Calliope Dark Red        Designer Red

Who has not been impressed by the bright red color of the common, bedding geranium

(Pelargonium x hortorum)? The red geraniums continue as a favorite bedding plant in the

US and many other parts of the world. Several plant breeders have developed their own

cultivars to capture their share of the available market.


Plant fanciers over the decades/centuries have been intrigued by the

appearance of new and novel colors in the flowers of their favorite plants.

Early on, these changes occurred by chance and were coveted, saved and

propagated by gardeners. As the science of plant breeding developed,

these variants became the basis for hybrids and the development of additional

colors, patterns and combinations. Even Gregor Mendel, father of modern

genetics, in the 19th century, carried out classical hybridizing experiments between colored and white

flowered pea plants.


As our chemical expertise and sophistication have developed, the basis for color differences

has been analyzed on the chemical level. During the 20th century the fields of genetics and

cellular chemistry have come together so that the basis for color development in terms of

chemical pathways has made great strides. The steps in chemical pathways/synthesis within

cells/organisms have been found to be under genetic control, so the two fields have developed

together and helped us understand both plants and animals in great detail.

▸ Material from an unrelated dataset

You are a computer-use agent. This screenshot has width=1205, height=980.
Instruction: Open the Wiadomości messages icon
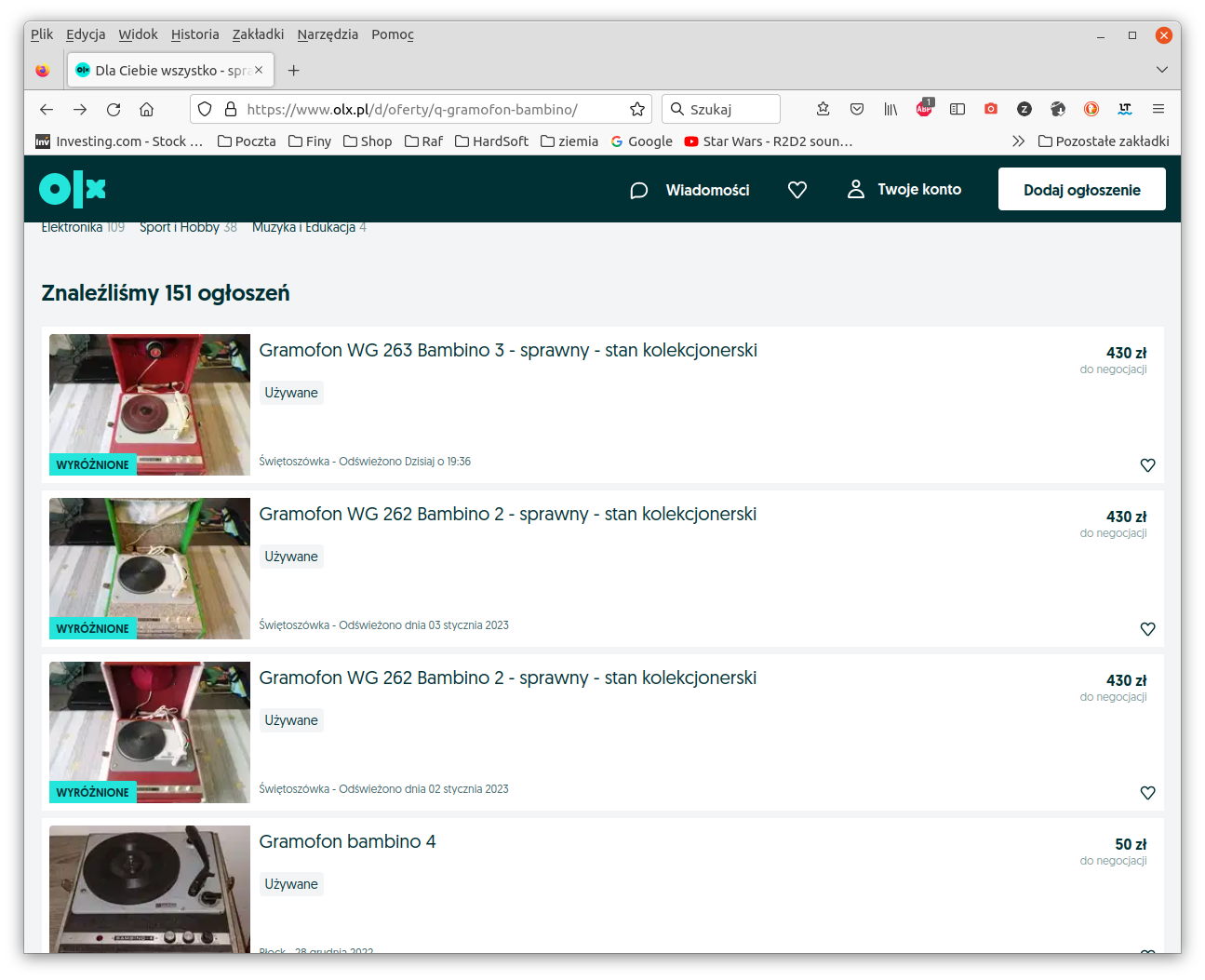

One has only to look at the various proprietary lines of Pelargonium to see the basic

variations in each subgroup of these popular plants. For example, Ball has its Designer

zonal line with 15 different cultivars; Oglevee (now owned by Ecke) has its

Patriot zonal line with 12 cultivars; Goldsmith (now part of Syngenta) has its

Americana zonal line with 15 different types; in Europe, Dummen has it Pacific ivy

line with 17 cultivars, PAC has its Aristo regal line with 13 cultivars and Fischer

(now part of Syngenta) has its Contessa ivy line with 13 cultivars.


In flowers in general, color has been found to be due to three

groups of natural pigments: flavonoids, carotenoids and betalains. While each group is

different chemically, they may produce the same color, or they may be present in combinations

to produce distinctive colors.


Flavonoids are the most common and most important of the floral pigments. They are

the best understood and have proven useful for the study of gene expression and gene

regulation in the cells of flowers.


                        Parade of Pigments   (See molecular structure)

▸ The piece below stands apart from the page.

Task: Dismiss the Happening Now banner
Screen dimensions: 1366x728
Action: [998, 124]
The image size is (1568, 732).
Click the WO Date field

Flavonoids are water soluble pigments found in the vacuoles of cells. The vacuole is

the central part of a cell, usually containing primarily water with substances dissolved in

it. More than 3,000 forms of flavonoids are known. They all have the same basic structure

of two aromatic/carbon rings and a heterocyclic ring containing oxygen. Within the

plant, these pigments provide protection against the effects of UV wavelengths of light,

provide defense against plant pathogens e.g., inhibiting the fungus Fusarium, attracting

the bacterium Rhizobium, which aids in nitrogen fixation in the root nodules of legumes,

and produce plant and flower colors (important in attracting animal pollinators). Flavonoids

are responsible for most orange, scarlet, crimson, magenta, violet, purple and

blue flower colors. This is one of the chemical groups commonly known as “antioxidants.”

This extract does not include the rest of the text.